§ Exercise directions: Give back every record exactly, images excluded.

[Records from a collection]
::::

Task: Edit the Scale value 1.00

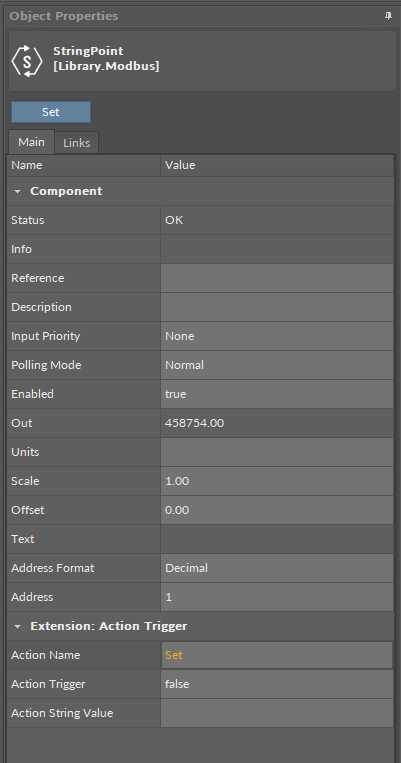Action: 277,481
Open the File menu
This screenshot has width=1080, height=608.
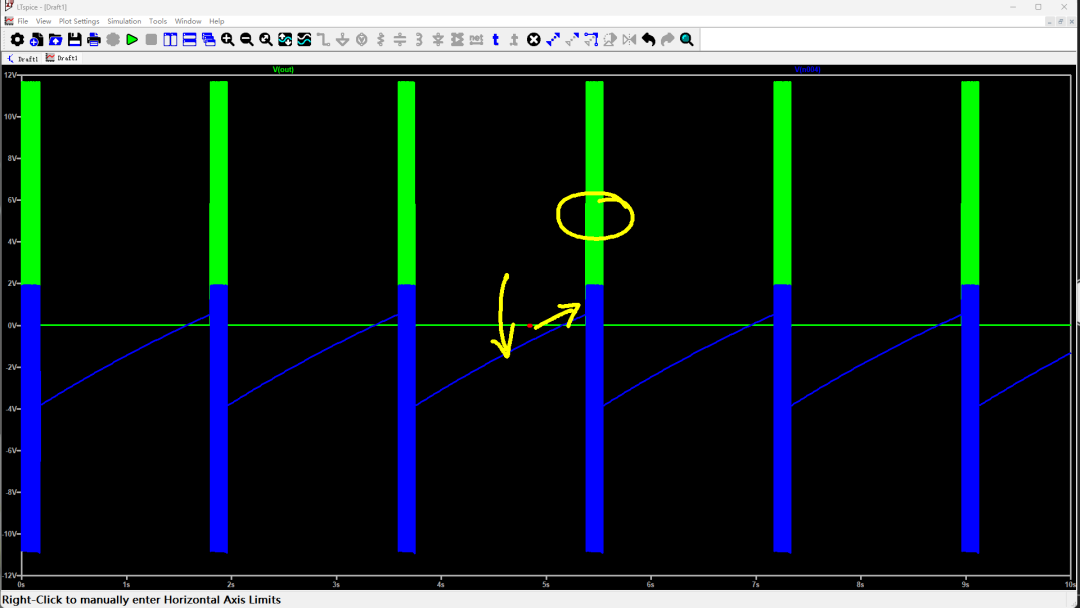click(x=22, y=21)
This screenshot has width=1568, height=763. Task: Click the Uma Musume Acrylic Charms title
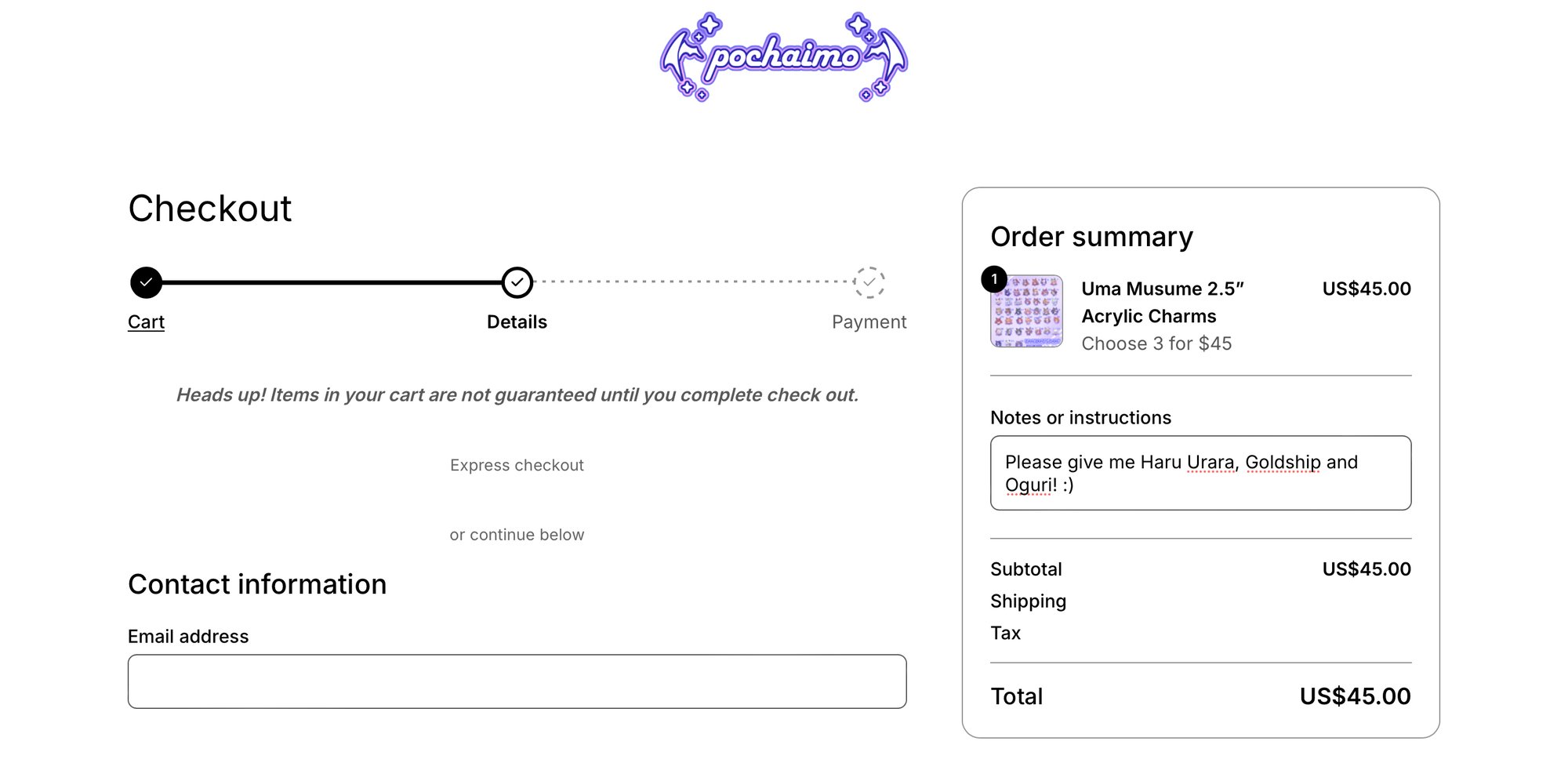click(x=1162, y=303)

::::

§ Your response:
Task: Edit the Scale value 1.00

Action: 277,481
Open the File menu
This screenshot has width=1080, height=608.
click(x=22, y=21)
This screenshot has width=1568, height=763. Task: Click the Uma Musume Acrylic Charms title
click(x=1162, y=303)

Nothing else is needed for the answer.